Radiotherapy upregulated immune checkpoints contribute to the development of second primary OSCC.

Abstract

Radiation injury is common after radiotherapy for head and neck cancer. Radiotherapy can reshape the immune microenvironment and cause immunosuppression, including dysregulation of immune checkpoints (ICs). However, the relationship between oral ICs expression after radiation and the development of second primary tumors is unclear. Clinical specimens of second primary oral squamous cell carcinoma after radiotherapy (s-OSCC) and primary OSCC (p-OSCC) were collected. The expression and prognostic value of PD-1, VISTA, and TIM-3 were analyzed using immunohistochemistry.
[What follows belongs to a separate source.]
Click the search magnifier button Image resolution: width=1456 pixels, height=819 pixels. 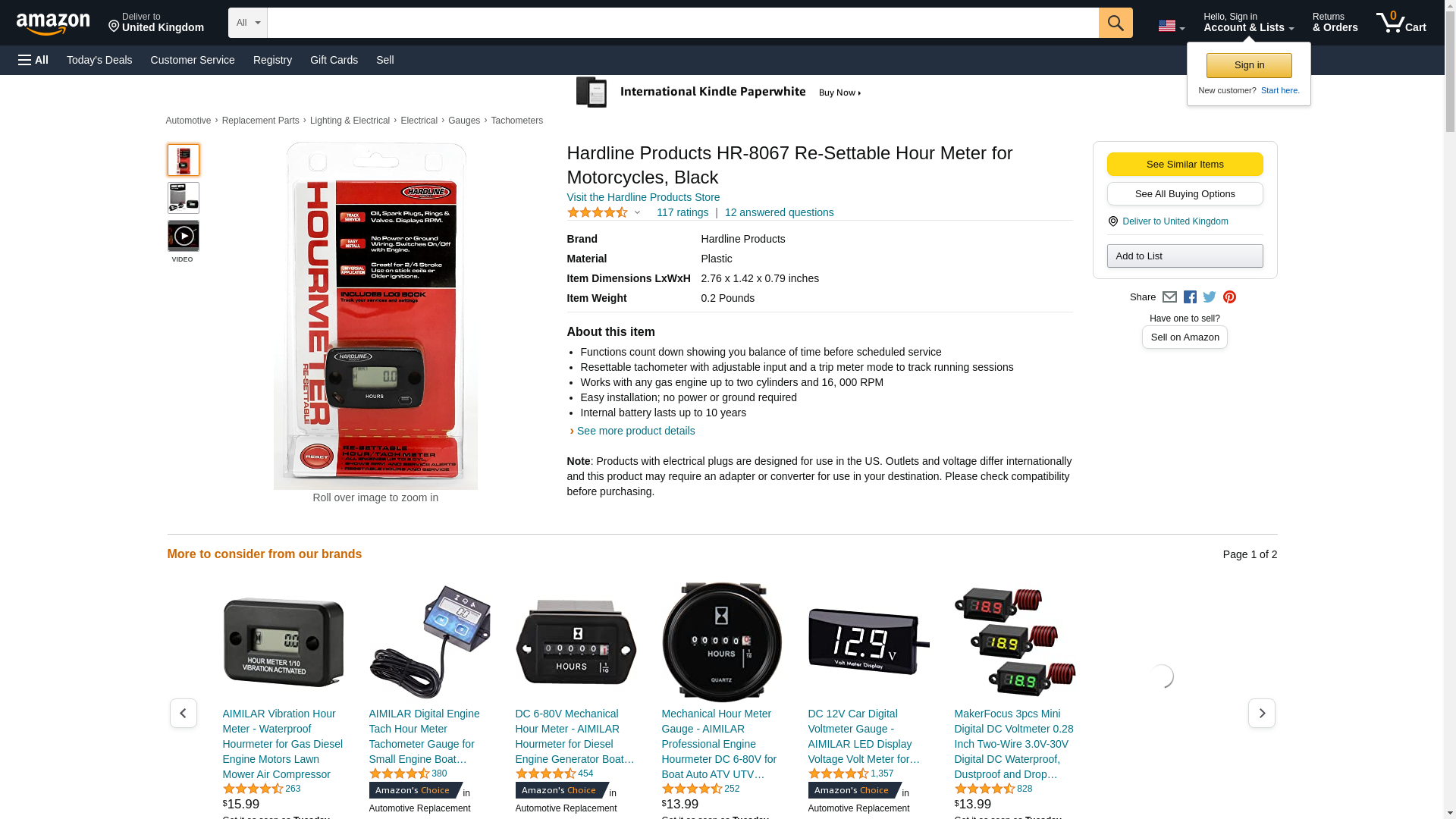click(1116, 23)
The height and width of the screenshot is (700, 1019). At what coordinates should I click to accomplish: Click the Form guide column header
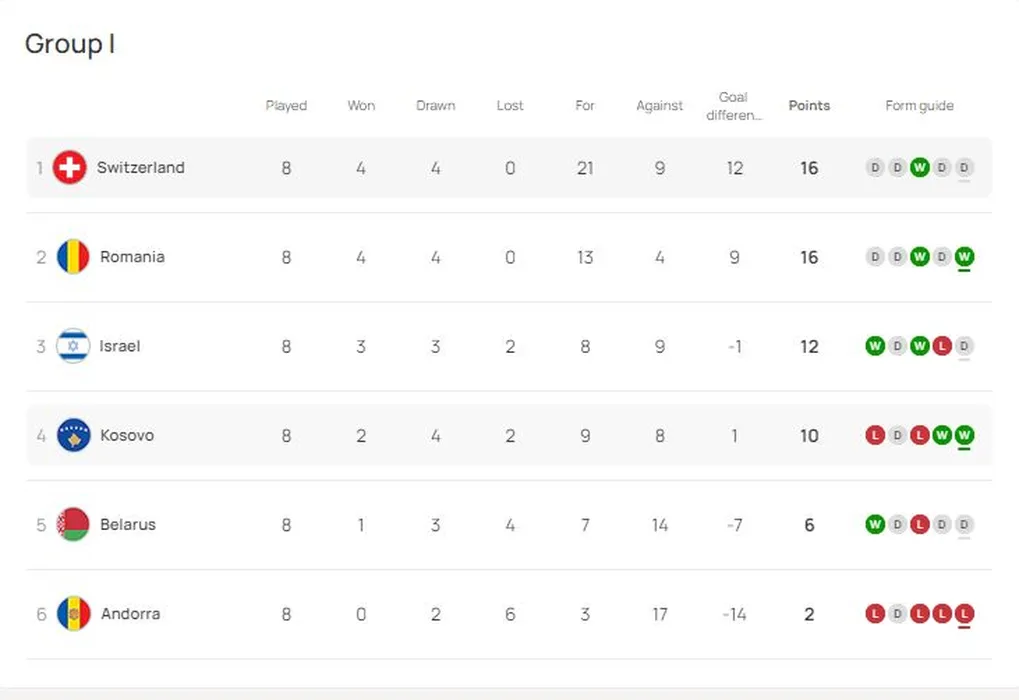pyautogui.click(x=919, y=106)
To further clarify the relationship between radiation and ICs alteration, a rat model was constructed to explore the spatiotemporal changes of ICs in the oral mucosa after radiation. In carcinoma tissue, the expression of TIM-3 was higher in s-OSCC than in p-OSCC, while the expression of PD-1 and VISTA was similar between the groups. In para-carcinoma tissue, the expression of PD-1, VISTA, and TIM-3 was higher in s-OSCC. High ICs expression was associated with poor survival. In the rat model, ICs were locally upregulated in the irradiated tongue. Moreover, there was a bystander effect, in which the ICs were also upregulated in the unirradiated site. Radiation may upregulate ICs expression in oral mucosa and contribute to the development of s-OSCC.